The fix: This is where knowing what data to present to your investors becomes crucial. The initial investment for observability tools can be significant, but it would be justifiable with a great ROI. Getting the IT budget from the C-suite requires treating observability as a business capability rather than just a simple technology expense. Ask yourself, “What visibility do we need to meet our service reliability goals?” and work backward to the infrastructure required. This framing tends to produce better outcomes because it ties observability investments to outcomes that matter to the business.
What good observability looks like
Now that we understand the common observability challenges, it’s worth sketching out what good observability looks like in practice.
- It starts with purposeful data collection. Telemetry is gathered because it serves as a specific monitoring or diagnostic tool, not because it’s available.
- It has intelligent alerting. Alerts are triggered when something genuinely requires attention, and contain enough context to enable rapid triage. These alerts use dynamic baselines and anomaly detection rather than relying solely on static thresholds.
- It operates from a unified platform. Your enterprise may not necessarily need a single tool (especially if you’ve worked with several completely acceptable ones in the past). However, it’s good practice to have an integrated ecosystem where data flows across boundaries and teams can see the same picture.
- It is aligned with business outcomes. The metrics that matter most are tied to service level objectives that reflect what users actually experience and what your business needs to thrive.
- It is backed by organizational commitment. Observability is not a one-stop thing. Teams must be trained, processes must be documented, and there must be genuine cross-functional collaboration to ensure that things work as smoothly as possible.
A practical roadmap: Where to start
If your organization is struggling with observability challenges or doesn’t know how to implement observability best practices, the following sequence is a reasonable starting point. Take note, of course, that these are not fixed rules; adjust as needed to fit your own needs.

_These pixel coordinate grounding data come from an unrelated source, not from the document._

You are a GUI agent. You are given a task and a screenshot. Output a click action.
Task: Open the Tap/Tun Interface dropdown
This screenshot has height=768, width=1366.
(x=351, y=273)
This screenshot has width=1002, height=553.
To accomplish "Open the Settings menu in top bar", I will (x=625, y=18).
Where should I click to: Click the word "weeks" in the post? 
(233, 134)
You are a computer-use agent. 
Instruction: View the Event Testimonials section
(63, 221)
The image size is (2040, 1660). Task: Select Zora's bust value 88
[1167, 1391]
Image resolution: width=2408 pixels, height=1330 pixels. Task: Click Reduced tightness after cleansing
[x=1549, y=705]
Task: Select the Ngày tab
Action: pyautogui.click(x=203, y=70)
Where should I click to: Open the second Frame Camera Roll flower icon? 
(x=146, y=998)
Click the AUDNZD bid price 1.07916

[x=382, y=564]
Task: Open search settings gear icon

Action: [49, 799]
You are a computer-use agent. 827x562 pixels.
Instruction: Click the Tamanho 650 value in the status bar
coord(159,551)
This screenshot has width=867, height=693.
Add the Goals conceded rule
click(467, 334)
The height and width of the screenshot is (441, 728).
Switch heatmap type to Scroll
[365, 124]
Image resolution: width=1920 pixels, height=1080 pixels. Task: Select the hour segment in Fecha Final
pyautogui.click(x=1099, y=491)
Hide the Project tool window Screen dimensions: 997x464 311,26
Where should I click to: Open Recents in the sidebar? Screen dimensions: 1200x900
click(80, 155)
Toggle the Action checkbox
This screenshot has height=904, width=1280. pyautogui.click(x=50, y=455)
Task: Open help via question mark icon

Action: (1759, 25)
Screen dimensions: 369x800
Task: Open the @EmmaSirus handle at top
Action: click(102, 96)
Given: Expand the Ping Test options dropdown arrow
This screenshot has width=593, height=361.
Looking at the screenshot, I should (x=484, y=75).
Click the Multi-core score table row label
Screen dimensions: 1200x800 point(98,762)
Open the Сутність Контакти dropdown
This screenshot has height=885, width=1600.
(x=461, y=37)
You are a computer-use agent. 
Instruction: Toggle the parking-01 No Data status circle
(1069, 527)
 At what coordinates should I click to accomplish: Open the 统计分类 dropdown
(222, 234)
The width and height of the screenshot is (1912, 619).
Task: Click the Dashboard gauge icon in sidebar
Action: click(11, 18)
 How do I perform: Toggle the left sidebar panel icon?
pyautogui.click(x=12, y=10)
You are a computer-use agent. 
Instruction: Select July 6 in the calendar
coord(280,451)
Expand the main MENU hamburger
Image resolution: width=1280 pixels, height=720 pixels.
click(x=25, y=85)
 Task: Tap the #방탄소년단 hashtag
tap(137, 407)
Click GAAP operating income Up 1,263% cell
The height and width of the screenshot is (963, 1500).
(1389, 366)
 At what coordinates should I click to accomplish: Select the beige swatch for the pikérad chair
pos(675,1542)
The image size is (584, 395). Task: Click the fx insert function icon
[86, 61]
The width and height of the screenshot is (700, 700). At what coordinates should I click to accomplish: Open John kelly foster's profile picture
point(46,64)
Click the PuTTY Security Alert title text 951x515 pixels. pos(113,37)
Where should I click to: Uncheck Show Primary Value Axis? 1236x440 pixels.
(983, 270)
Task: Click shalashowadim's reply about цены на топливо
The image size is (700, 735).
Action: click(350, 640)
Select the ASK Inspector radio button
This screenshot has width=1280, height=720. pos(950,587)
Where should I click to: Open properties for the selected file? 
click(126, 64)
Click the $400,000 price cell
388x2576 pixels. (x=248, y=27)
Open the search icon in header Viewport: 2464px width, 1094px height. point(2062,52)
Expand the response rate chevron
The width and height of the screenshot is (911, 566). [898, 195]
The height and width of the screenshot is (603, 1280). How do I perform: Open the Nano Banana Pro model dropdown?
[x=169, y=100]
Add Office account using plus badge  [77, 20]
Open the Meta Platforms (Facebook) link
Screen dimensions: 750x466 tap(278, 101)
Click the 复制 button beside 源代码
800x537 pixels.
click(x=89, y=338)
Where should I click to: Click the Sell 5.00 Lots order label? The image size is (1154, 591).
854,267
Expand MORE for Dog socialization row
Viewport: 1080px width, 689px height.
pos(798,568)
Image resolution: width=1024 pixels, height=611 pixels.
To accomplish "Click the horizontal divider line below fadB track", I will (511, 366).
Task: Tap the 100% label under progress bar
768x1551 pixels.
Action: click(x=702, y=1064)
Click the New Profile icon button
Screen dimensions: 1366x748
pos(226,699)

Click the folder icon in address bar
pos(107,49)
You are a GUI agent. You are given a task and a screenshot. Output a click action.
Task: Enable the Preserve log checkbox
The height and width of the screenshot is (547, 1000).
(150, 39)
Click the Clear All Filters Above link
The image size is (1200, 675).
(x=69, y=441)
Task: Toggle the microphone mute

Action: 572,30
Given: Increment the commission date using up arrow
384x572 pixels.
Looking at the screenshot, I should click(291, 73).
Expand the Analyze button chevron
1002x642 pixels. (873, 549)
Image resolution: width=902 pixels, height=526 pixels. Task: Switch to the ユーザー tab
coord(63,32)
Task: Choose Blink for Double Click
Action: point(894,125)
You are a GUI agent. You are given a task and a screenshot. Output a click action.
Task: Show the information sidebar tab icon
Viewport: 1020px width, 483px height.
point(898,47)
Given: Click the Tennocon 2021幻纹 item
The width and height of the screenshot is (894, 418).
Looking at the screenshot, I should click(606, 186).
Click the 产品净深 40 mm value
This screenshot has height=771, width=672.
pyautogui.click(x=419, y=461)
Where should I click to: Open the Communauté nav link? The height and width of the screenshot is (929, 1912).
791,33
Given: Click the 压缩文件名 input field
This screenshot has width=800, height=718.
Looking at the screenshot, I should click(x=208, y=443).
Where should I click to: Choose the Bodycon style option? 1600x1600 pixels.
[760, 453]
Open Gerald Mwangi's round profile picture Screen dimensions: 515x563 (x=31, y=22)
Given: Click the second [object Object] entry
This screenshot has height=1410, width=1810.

- Start with an honest audit: Before adding new tools, understand what you currently have. Which systems are instrumented? What data are you actually using versus just collecting? Where are the gaps in visibility that have caused real problems? This audit will tell you where to focus first.
- Consolidate before you expand: We want to avoid tool sprawl at all costs. It may sound tempting, but if you already have several tools doing various jobs, it may be more effective to integrate a few of them than to add a new tool to the list.
- Define what “good” looks like: Work with application owners, business stakeholders, and operations teams to define SLOs that describe acceptable performance from a user perspective. Use those SLOs to guide what you observe and how you alert.
- Fix your alerting before you add telemetry: You can easily avoid challenge 5 by reducing noise first.
- Invest in skills alongside tools: Buying a world-class observability platform and handing it to a team that hasn’t been trained on it is a reliable way to waste money. Budget for training as part of every observability initiative, not as an afterthought.
- Measure and iterate: Track your mean time to detection (MTTD) and mean time to resolution (MTTR) as baseline metrics of observability effectiveness, and revisit your setup regularly as your environment evolves.
Overcoming challenges in observability
Observability challenges can be widespread and costly, but thankfully, they don’t require a complete overhaul to fix. The seven common observability challenges can be improved simply by having clarity about what you’re trying to achieve, discipline about what you collect and how you alert, integration between the systems you already have, investment in the people who need to use them, and a commitment to treating observability as an ongoing practice rather than a one-time deployment.